Voici le nouvel album de Jacques Higelin. Enregistré au studio La Fabrique à Saint-Rémy-de-Provence et réalisé par Edith Fambuena, il s’intitule « Beau repaire ».

Le grand échalas aux cheveux d’argent nous revient moins haletant, plus posé, en harmonie avec le rythme des saisons. C’est ainsi un doux et timide soleil qui perce dans ces nouvelles chansons, prises en tenaille entre l’amour majeur qui gonfle les cœurs et la mélancolie naturelle d’une tête en l’air au soir de sa vie. Le poète toujours aussi fasciné par l’humeur des préludes, du renouveau nous revient avec quelques chansons conçues comme des bourgeons en train d’éclore.

Extrait de « Seul »

Revenant du royaume de la félicité, c’est le fou chantant qui se réveille à nouveau au chant de la sirène Higelin. Un chant de printemps, une balade au bord de l’eau, des rêves qui flottent dans l’air pourtant vicié, une rencontre impromptue en gare d’Angoulême, le désir de vivre toujours plus fort que la réalité qui plombe les esprits. C’est Higelin qui chante. Dans une brume de matin, en demi-teinte comme revenu de ses envolées lyriques, avec ses semelles de vent aimantées à la terre ferme. Le messager de la joie de vivre est pourtant toujours là…

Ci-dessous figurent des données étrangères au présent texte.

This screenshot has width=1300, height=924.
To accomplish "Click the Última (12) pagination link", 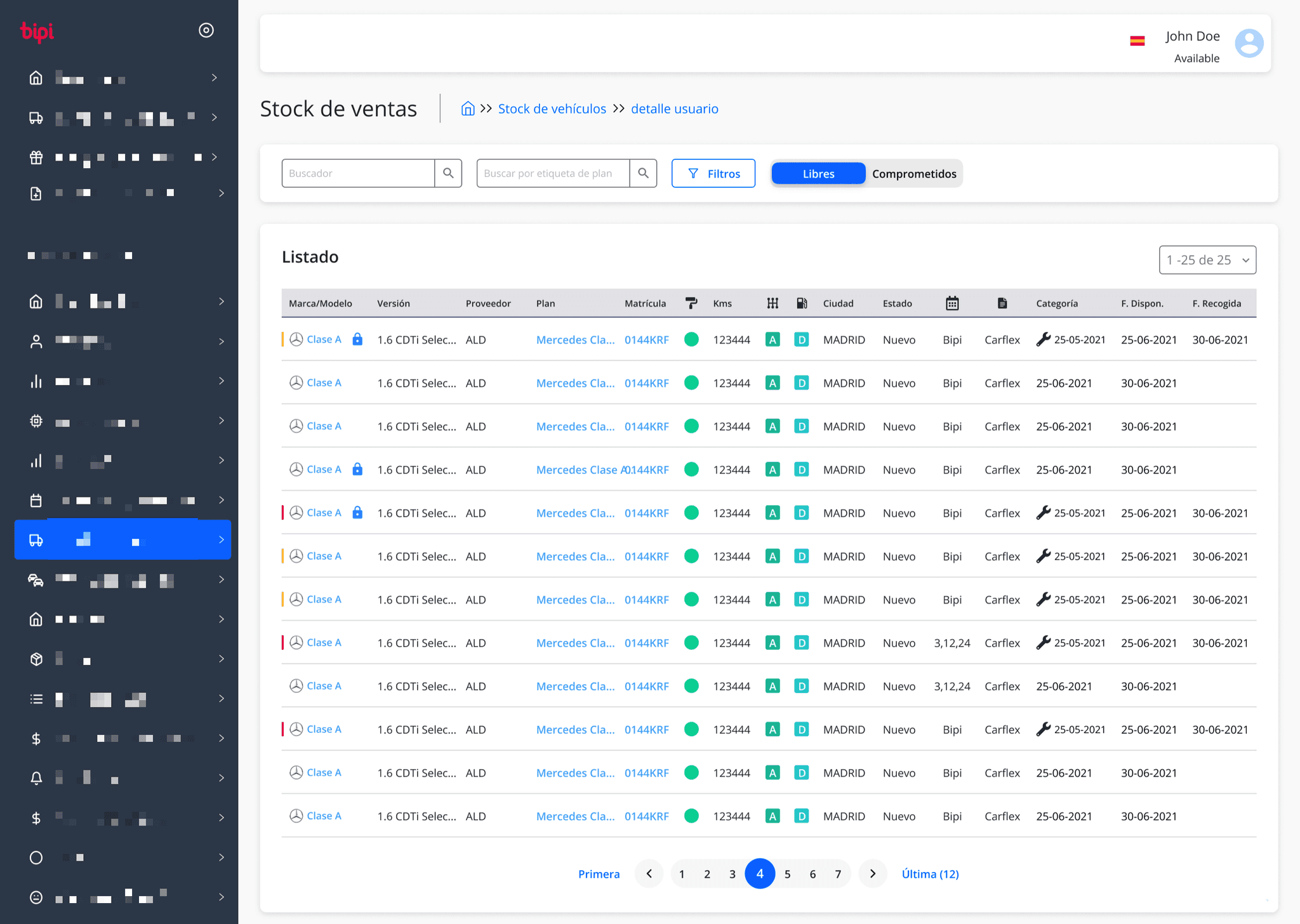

Extrait de « La joie de vivre »

C’est un nouveau Higelin qui se présente à nous. Moins cabot, plus introspectif. Moins facile aussi, lui qui a toujours chanté en ouvrant les bras, il nous oblige cette fois à venir jusqu’à lui sans démonstration. Avec simplicité. Comme s’il avait réglé les urgences, comme si le chemin qui restait à accomplir ne pouvait se faire qu’en état de somnambule. Chansons pâles, conçues comme des rêves éveillés, visions d’un sommeil paradoxal où l’on croise parfois des visages de l’autre monde comme celui de la divine Barbara.

Extrait de « Être là, être en vie »

Le calme, la lenteur mais encore et toujours la passion qui selon Higelin se partage le temps d’une chanson avec une actrice, Sandrine Bonnaire, exaltée de vivre ainsi un de ces rêves d’adolescente passée à écouter ce que Jacques avait à dire.

Extrait de « Duo d’anges »

Douze chansons à l’allure de nuits blanches sans angoisses. C’est le « beau repaire » d’un chanteur toujours irradié par la vie, qui jusqu’à son dernier souffle, chantera la couleur des rêves les plus fous. Les moins sages à l’heure du sage.